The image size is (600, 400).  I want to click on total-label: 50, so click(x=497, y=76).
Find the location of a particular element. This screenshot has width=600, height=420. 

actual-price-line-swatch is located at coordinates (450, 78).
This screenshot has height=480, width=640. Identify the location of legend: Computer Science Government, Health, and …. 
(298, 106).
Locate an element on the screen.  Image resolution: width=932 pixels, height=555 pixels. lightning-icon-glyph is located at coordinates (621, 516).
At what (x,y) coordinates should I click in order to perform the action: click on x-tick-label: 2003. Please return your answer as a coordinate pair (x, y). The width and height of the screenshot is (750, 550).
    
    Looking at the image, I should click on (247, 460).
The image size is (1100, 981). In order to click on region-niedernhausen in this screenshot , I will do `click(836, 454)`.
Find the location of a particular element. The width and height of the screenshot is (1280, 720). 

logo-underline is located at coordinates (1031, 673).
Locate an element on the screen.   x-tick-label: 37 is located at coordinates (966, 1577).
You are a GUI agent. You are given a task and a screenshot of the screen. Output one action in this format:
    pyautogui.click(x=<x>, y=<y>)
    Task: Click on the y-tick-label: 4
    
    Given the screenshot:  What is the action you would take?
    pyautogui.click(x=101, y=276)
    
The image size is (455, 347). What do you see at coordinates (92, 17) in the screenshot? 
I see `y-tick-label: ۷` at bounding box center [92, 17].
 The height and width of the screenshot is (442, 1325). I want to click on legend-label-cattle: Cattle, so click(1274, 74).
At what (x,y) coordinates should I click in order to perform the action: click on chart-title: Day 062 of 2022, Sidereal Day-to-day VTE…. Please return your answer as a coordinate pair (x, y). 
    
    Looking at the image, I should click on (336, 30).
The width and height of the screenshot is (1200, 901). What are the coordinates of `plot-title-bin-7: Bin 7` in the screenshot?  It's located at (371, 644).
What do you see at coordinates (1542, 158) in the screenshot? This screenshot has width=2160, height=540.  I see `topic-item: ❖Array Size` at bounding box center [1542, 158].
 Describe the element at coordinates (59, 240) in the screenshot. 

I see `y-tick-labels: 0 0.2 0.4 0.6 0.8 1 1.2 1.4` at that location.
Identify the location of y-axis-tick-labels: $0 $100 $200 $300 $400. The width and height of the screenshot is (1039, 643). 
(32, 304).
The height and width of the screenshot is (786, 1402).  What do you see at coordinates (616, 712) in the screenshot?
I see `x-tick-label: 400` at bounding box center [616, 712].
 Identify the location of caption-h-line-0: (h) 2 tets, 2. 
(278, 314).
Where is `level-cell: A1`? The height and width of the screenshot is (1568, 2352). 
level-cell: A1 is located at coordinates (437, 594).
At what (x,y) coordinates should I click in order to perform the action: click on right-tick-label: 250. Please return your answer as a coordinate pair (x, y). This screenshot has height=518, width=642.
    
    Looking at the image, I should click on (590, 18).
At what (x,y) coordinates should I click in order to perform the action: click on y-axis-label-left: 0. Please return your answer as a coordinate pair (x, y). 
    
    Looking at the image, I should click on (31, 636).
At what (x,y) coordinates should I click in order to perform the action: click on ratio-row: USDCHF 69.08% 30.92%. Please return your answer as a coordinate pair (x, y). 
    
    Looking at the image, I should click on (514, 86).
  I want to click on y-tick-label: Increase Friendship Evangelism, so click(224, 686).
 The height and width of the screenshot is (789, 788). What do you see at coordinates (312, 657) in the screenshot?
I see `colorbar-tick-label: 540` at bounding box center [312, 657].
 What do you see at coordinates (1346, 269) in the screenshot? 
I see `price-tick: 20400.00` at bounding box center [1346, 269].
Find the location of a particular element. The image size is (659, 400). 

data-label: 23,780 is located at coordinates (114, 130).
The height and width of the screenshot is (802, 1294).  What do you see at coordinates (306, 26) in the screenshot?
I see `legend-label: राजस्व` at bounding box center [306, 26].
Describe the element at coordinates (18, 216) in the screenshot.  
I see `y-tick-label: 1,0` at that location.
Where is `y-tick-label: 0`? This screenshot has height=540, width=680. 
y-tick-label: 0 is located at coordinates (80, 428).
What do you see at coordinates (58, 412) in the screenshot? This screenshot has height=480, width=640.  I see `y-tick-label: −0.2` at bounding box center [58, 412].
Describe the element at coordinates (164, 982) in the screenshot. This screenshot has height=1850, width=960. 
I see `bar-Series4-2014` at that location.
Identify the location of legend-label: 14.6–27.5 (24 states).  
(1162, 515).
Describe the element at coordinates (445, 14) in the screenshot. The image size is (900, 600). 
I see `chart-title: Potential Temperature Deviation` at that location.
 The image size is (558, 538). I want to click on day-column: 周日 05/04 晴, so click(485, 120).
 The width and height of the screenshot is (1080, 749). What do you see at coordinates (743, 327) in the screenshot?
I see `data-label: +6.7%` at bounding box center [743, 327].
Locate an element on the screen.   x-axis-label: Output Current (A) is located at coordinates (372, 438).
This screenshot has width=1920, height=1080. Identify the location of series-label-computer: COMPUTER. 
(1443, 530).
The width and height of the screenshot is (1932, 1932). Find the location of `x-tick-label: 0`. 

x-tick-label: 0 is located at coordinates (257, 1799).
--- --- ---
Task description — Count the lines in the entries above that contain the string "your", treating uppercase and lowercase letters as distinct. Give only the number.

Answer space — 5